- Book: Gospel of Matthew
- Christian Bible part: New Testament

= Matthew 12:27 =

Matthew 12:27 is the 27th verse in the twelfth chapter of the Gospel of Matthew in the New Testament.

==Content==
In the original Greek according to Westcott-Hort, this verse is:
Καὶ εἰ ἐγὼ ἐν Βεελζεβοὺλ ἐκβάλλω τὰ δαιμόνια, οἱ υἱοὶ ὑμῶν ἐν τίνι ἐκβάλλουσι; Διὰ τοῦτο αὐτοὶ ὑμῶν ἔσονται κριταί.

In the King James Version of the Bible the text reads:
And if I by Beelzebub cast out devils, by whom do your sons cast them out? therefore they shall be your judges.

The New International Version translates the passage as:
And if I drive out demons by Beelzebub, by whom do your people drive them out? So then, they will be your judges.

==Analysis==
This is Christ's second proof that he casts out devils by God, not Satan. By your sons is understood by some to imply the Apostles, because they were sons of the Jews. Those who believe this, suppose that this happened after Christ sent the Apostles out, and when the Apostles, by the power of Christ, cast out devils, and did miracles. However others believe that this occurred before the mission of the Apostles. In which case "your sons," would be the Jewish exorcists, who, expelled demons. An example of these exorcists is the seven sons of Sceva, a chief of the priests. (see Acts 19:14) "... be your judges," implies that possibly their own exorcists will condemn them since they have passed a perverted judgment on Christ, even though Christ did far greater proofs of the presence and operation of God than was done by the exorcists.

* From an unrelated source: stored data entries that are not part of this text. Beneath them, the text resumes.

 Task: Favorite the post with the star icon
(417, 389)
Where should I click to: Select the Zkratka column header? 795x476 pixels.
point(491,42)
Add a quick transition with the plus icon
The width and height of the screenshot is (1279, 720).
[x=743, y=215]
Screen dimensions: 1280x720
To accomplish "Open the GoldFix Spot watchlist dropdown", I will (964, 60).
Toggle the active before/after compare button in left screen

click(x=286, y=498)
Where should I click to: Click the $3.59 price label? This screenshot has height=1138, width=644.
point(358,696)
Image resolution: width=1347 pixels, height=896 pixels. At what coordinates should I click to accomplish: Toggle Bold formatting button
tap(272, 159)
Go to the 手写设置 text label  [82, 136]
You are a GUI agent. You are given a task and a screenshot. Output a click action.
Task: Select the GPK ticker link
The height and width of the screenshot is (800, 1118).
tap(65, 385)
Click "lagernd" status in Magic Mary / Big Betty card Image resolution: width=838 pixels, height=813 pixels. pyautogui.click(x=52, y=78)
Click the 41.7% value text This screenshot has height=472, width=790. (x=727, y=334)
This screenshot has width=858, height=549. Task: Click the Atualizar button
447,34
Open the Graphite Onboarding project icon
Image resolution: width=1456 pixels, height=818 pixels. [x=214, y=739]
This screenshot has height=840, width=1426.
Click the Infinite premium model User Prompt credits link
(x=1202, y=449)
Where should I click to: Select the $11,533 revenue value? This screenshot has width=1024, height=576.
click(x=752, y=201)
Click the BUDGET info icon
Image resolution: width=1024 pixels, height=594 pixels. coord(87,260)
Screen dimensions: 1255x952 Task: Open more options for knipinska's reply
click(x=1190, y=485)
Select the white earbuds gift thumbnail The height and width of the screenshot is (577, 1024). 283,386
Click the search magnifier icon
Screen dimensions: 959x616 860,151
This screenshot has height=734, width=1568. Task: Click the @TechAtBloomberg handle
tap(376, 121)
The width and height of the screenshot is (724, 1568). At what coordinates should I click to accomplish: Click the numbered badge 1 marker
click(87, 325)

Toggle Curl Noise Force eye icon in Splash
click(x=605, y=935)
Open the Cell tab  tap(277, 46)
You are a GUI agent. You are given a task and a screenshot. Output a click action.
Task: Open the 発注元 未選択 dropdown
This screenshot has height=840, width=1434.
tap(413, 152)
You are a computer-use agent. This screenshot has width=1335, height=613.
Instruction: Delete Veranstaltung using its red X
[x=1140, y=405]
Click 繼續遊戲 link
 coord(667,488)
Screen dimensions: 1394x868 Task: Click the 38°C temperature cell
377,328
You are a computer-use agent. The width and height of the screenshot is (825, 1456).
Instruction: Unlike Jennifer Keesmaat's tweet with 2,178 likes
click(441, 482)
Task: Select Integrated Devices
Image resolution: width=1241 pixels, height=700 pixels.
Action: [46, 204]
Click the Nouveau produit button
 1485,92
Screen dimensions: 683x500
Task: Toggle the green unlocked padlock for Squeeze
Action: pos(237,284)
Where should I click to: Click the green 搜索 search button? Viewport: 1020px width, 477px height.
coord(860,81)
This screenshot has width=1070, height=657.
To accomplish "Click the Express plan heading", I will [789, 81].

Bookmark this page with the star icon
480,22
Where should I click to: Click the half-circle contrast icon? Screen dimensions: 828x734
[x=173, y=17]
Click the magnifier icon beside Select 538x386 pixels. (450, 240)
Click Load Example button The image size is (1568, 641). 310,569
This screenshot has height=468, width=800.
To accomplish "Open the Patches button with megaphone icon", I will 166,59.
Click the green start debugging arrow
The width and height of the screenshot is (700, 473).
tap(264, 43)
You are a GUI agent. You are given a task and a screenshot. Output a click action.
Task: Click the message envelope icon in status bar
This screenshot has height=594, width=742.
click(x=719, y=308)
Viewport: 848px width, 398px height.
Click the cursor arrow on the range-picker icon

==Commentary from the Church Fathers==
Chrysostom: "After the first answer, He comes to a second more plain than the first, saying, And if I by Beelzebub cast out dæmons, by whom do your sons cast them out? Therefore shall they be your judges."

Jerome: "He alludes, as is His manner, under the name children of the Jews, either to the exorcists of that race, or to the Apostles who are by race of that nation. If He means the exorcists who by the invocation of God cast out dæmons, He thus constrains the Pharisees by a wise enquiry to confess that their work was of the Holy Spirit. If, He would say, the casting out of the dæmons by your children is imputed to God, and not to dæmons, why should the same work wrought by Me not have the same cause? Therefore shall they be your judges, not by authority but by comparison, they ascribe the casting out of the dæmons to God, you to the Prince of the dæmons. But if it is of the Apostles also that this is said, (and so we should rather take it,) then they shall be their judges, for they shall sit on twelve thrones judging the twelve tribes of Israel."

Hilary of Poitiers: "And they are worthily appointed judges over them, to whom Christ is found to have given that power over the dæmons, which it was denied that He had."

Rabanus Maurus: "Or, because the Apostles well knew within their own conscience that they had learnt no evil art from Him."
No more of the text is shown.